(Stored data)
*** Begin section ***

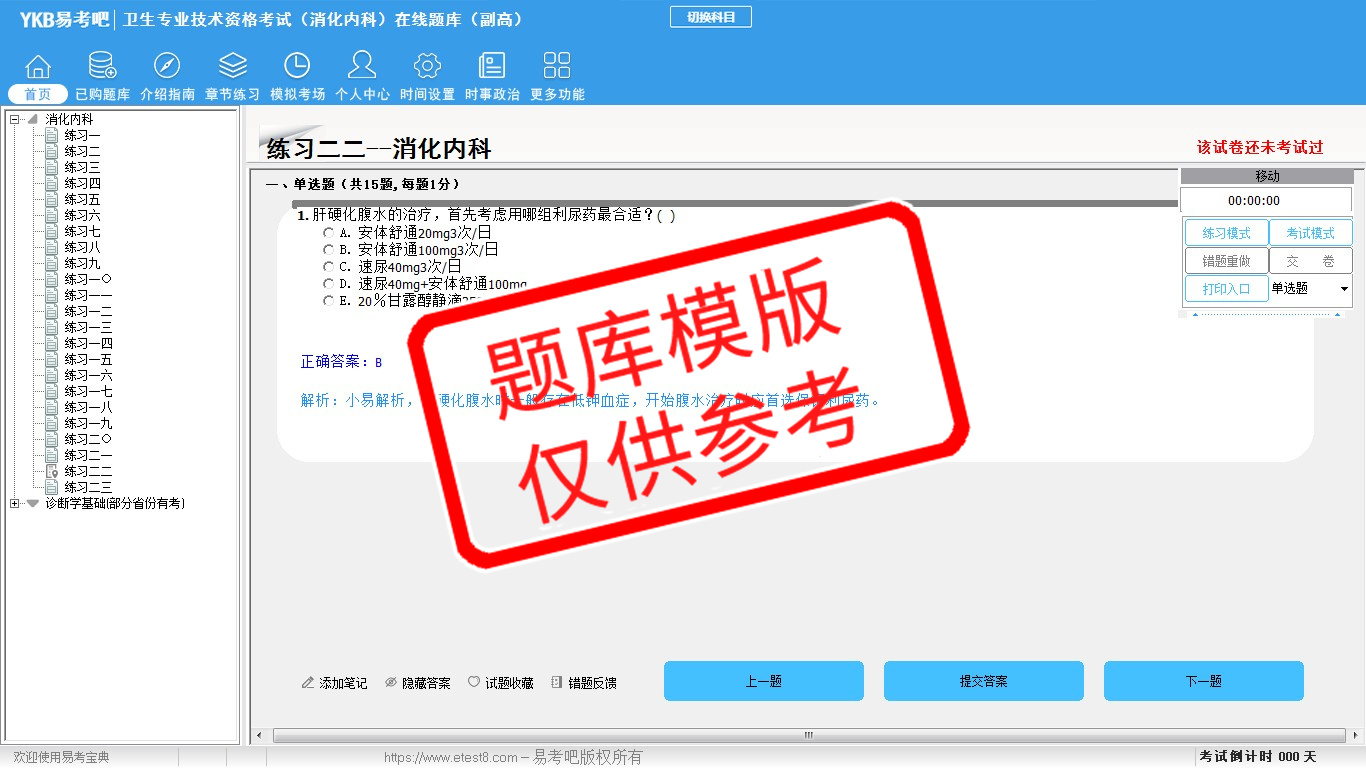This screenshot has width=1366, height=768.
Task: Select option A 安体舒通20mg3次/日
Action: pyautogui.click(x=329, y=233)
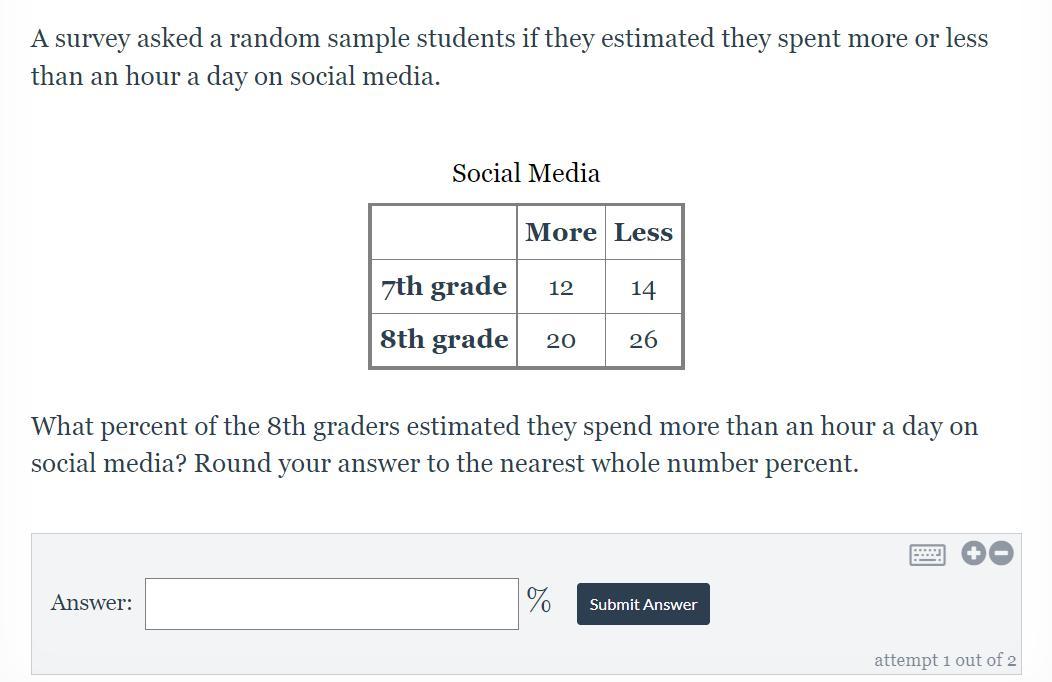This screenshot has height=682, width=1052.
Task: Click the '7th grade' row header
Action: 443,286
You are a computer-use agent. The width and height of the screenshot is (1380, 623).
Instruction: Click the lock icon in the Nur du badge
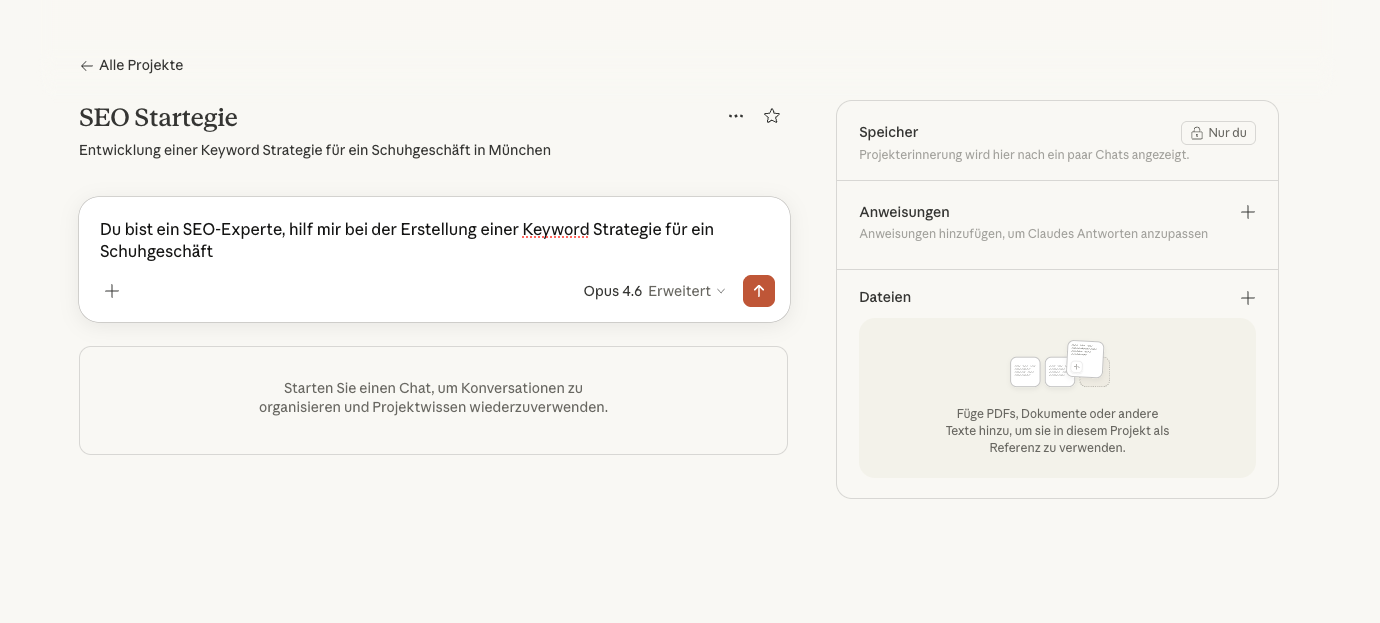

*** End section ***

### Directions
What you need to copy is the run of lines from the one holding "You are a computer-use" through the end of the data, exactly and only, both ends included, pictures omitted.

### Finished exercise
You are a computer-use agent. The width and height of the screenshot is (1380, 623).
Instruction: Click the lock icon in the Nur du badge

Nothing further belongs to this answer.